We have heard a lot about “design thinking” in recent years; this book helps us think about “design doing”. Fascinating case studies and interviews with design consultants, industry leaders, and key academics provide the foundation for an intriguing investigation into the various roles that design plays in transforming cultures, products and infrastructures. This book is not about design thinking, nor is it about design methods–it is about the roles that design takes. The authors outline the subtle ways in which the results of design as a discipline and a practice are communicated, and how design therefore influences influence people, groups and organizations. A fun read, this is a very human text, speaking to the ways in which design ideas are communicated in the complex social arenas where innovations and infrastructures are created and maintained. Whether you want to reflect on how you communicate your design practices and ideas, or if you are looking for a way to think about how to communicate design ideas, or if you simply want to glance into how design is practiced in a number of disparate organizations, this book is for you.

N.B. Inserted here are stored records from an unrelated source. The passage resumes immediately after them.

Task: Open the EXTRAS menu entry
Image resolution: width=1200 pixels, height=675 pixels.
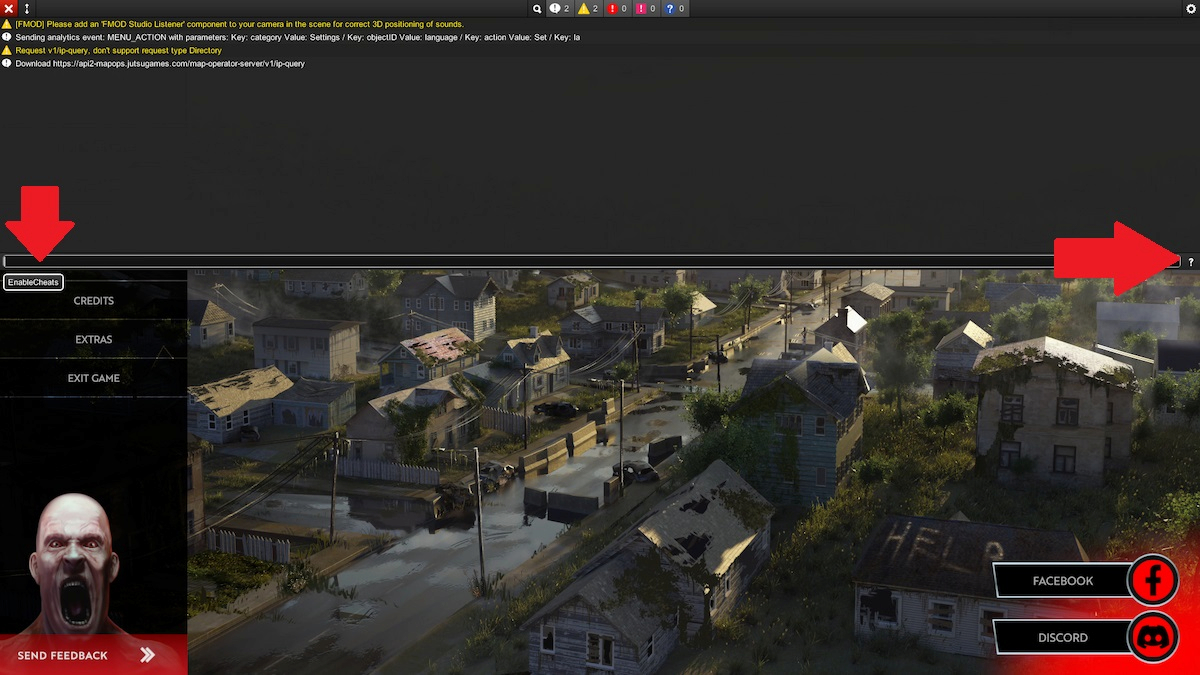Action: point(93,339)
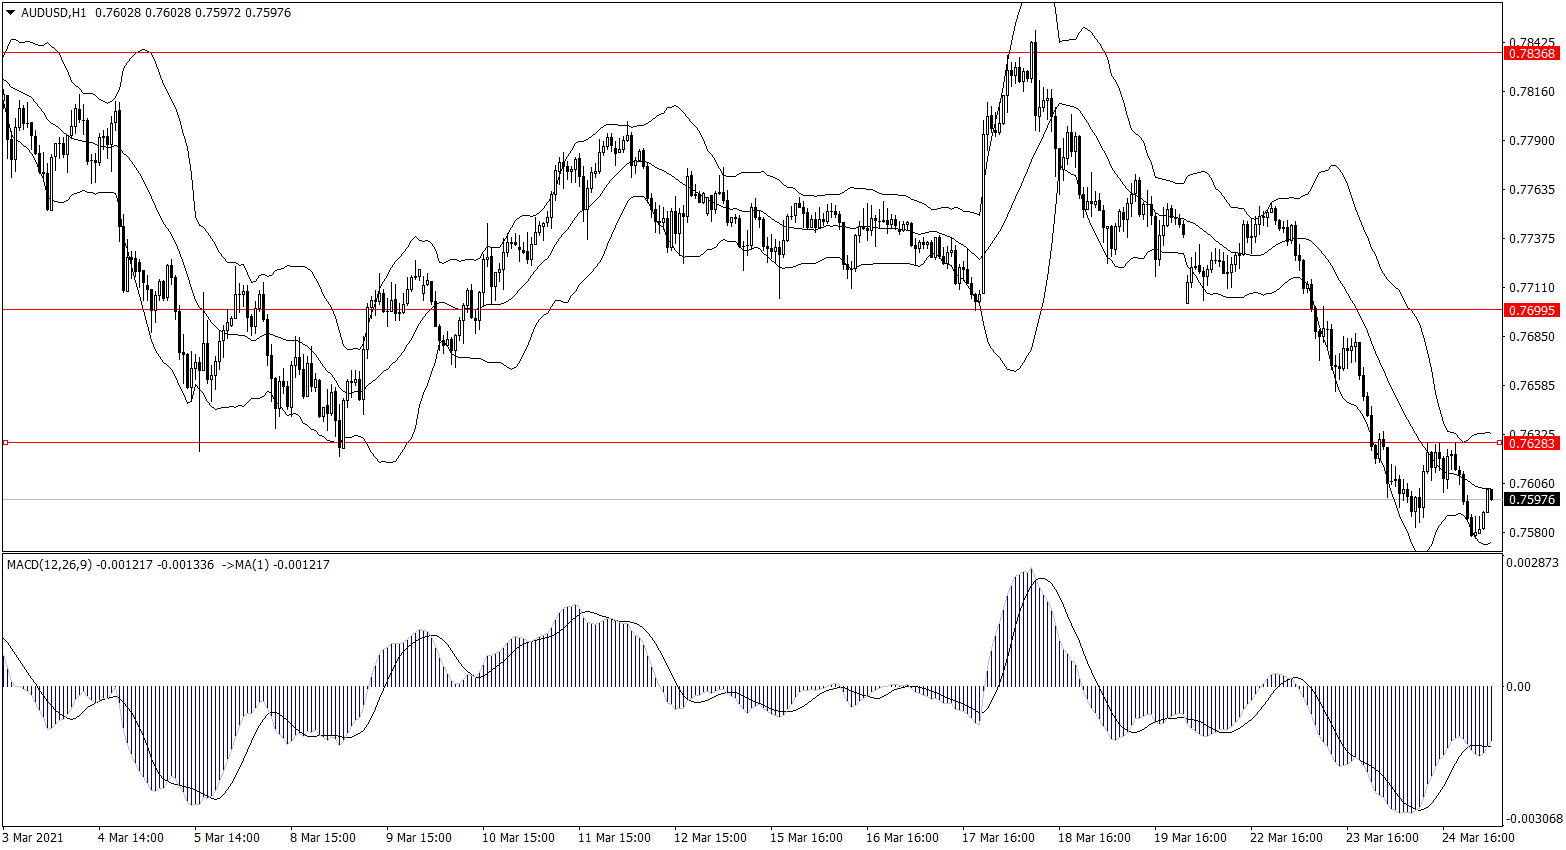Click the MACD(12,26,9) indicator label
Image resolution: width=1566 pixels, height=850 pixels.
tap(49, 565)
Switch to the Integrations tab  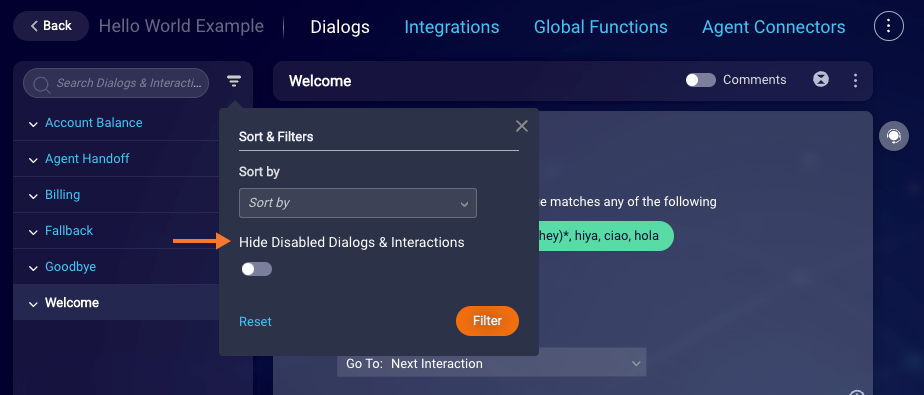point(451,27)
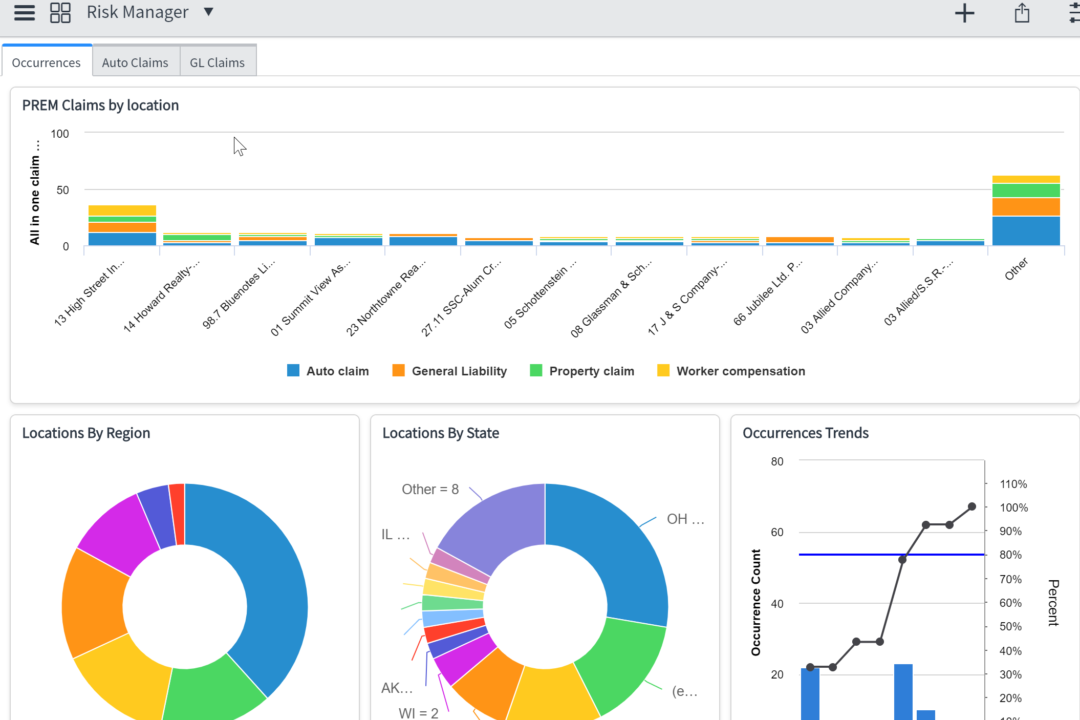Select the Occurrences tab
Viewport: 1080px width, 720px height.
click(46, 61)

Design-driven companies have happier customers, greater competitive advantage, and higher financial returns than their peers. This is a useful book for anyone who wants to embed design as a core approach in their organisation. It clearly articulates seven roles and related activities that enable organisational transformation, as well as well-documented case studies that show how design strategies can be successfully activated in different types of organisations. This book will be a useful guide for leaders, managers and front-line employees who want to understand and implement design transformation.